[Stored items]
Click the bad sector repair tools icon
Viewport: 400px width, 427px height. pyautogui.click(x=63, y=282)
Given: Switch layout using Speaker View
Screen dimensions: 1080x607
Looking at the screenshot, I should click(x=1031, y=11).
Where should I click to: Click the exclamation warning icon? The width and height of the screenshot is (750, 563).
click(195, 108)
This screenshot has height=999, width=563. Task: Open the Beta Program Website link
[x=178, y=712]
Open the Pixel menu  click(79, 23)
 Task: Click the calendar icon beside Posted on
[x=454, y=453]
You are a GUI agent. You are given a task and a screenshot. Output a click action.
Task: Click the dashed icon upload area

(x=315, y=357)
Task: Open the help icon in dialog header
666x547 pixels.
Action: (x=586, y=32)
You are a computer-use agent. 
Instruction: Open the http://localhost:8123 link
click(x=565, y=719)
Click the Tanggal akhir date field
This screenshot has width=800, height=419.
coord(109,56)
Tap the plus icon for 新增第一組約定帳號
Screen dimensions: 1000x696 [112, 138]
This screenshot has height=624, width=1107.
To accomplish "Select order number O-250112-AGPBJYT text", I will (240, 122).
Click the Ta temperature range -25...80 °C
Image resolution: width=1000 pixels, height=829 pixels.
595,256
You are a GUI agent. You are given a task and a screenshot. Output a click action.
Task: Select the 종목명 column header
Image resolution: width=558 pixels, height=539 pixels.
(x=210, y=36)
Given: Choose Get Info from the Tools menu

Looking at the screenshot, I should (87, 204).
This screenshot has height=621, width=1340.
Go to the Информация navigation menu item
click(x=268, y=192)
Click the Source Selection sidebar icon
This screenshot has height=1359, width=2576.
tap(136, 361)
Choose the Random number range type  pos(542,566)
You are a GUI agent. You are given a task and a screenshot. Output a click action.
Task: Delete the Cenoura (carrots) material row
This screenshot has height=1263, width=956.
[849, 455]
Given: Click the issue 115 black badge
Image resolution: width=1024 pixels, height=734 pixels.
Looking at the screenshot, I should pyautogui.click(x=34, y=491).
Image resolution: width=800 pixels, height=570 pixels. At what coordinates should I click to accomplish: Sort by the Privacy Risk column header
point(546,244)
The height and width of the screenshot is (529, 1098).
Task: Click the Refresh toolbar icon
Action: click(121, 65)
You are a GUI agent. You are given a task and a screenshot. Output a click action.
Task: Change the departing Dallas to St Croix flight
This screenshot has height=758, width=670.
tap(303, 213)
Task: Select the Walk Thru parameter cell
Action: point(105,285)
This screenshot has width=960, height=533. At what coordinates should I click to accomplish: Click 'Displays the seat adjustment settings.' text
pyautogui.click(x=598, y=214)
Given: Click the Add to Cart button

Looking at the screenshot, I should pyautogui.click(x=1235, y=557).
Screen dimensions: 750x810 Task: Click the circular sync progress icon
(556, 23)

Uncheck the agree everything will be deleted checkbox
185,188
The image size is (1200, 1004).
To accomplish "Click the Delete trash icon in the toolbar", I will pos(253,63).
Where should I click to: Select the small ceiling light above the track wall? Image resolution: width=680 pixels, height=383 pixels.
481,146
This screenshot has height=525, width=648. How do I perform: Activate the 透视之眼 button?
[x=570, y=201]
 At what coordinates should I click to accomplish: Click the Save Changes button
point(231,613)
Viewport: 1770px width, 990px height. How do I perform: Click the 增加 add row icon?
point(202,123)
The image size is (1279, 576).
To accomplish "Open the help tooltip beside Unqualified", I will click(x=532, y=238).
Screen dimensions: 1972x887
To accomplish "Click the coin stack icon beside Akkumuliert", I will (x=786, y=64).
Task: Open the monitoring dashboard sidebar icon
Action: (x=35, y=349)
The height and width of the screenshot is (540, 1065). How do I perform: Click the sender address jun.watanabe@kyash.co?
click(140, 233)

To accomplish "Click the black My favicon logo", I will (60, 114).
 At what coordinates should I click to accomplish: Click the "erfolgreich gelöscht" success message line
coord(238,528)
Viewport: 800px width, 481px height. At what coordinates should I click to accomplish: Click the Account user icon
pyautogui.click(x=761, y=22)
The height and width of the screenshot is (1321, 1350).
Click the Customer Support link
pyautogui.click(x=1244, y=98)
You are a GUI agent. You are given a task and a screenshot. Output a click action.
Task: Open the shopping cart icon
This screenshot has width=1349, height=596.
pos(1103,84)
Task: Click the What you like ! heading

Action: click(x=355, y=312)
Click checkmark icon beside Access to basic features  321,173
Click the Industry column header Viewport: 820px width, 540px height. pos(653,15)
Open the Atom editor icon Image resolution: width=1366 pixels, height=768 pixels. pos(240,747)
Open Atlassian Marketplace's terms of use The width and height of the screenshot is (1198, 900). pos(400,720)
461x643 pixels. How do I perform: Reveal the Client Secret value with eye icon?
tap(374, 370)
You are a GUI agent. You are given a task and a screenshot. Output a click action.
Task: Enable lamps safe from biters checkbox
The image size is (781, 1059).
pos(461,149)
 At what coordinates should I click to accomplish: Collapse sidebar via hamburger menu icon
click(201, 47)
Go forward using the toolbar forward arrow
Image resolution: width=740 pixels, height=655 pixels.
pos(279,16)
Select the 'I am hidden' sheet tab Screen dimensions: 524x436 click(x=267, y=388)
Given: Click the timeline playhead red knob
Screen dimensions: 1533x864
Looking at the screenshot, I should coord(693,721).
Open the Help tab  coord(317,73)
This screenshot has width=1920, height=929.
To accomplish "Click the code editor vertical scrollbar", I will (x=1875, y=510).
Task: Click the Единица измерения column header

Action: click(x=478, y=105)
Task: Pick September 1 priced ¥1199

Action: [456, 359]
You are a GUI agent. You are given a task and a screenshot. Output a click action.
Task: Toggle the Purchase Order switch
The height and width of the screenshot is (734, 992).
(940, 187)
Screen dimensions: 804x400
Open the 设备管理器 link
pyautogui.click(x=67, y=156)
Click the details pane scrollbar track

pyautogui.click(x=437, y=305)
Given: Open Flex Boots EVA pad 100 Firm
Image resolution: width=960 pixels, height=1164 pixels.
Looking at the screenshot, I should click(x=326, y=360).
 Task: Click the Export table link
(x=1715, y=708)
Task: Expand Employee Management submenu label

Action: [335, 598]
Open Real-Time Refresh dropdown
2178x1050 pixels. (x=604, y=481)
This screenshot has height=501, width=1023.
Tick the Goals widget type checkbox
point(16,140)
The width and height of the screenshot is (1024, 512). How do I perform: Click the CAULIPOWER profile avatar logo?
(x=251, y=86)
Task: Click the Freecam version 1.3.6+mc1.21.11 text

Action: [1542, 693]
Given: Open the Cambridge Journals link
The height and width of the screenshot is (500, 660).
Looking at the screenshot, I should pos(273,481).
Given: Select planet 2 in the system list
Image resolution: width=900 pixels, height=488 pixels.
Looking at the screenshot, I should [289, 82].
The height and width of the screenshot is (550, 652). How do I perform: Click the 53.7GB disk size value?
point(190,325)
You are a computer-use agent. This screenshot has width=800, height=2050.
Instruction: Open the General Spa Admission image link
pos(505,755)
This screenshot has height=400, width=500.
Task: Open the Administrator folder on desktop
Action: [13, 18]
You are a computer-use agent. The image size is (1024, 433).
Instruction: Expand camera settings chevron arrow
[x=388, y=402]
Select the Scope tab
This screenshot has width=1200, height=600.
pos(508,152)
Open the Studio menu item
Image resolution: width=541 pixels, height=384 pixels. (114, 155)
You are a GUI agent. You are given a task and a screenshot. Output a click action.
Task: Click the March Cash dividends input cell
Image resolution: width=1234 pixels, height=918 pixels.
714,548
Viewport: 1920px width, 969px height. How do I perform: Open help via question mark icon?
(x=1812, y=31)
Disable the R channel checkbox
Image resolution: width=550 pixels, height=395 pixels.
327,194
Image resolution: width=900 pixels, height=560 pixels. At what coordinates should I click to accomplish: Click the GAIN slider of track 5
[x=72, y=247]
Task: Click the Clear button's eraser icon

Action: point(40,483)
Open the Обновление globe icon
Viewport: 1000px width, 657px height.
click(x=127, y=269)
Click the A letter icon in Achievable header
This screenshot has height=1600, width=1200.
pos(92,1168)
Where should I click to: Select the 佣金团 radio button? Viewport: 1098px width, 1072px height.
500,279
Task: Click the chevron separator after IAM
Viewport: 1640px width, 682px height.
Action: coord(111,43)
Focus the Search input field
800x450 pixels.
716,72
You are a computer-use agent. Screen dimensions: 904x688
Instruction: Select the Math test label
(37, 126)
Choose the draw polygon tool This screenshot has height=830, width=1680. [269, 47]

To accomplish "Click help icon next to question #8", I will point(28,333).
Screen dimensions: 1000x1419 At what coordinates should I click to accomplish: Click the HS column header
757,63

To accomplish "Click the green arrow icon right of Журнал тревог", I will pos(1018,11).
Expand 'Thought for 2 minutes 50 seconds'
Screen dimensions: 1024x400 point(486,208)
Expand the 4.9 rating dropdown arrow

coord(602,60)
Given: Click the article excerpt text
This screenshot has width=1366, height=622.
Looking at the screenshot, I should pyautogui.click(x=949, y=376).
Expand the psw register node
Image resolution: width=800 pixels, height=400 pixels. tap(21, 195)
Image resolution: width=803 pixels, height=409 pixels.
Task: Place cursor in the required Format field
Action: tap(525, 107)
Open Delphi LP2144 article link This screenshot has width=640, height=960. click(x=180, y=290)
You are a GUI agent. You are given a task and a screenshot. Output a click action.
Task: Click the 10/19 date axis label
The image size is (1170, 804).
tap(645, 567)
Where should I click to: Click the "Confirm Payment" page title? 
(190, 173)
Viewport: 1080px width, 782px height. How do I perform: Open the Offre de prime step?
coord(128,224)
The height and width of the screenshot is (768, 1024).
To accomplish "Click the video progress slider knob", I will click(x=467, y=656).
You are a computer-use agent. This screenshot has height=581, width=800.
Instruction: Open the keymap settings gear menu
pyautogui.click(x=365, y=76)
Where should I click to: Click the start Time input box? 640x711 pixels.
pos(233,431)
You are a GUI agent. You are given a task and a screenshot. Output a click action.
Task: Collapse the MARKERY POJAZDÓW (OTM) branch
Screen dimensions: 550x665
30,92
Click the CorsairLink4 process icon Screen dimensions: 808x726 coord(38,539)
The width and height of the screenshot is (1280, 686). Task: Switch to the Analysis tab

> EXERCISE AIM: In the records above, how many lines include the string "range"? Answer with only the number.

> EXPECTED OUTPUT: 2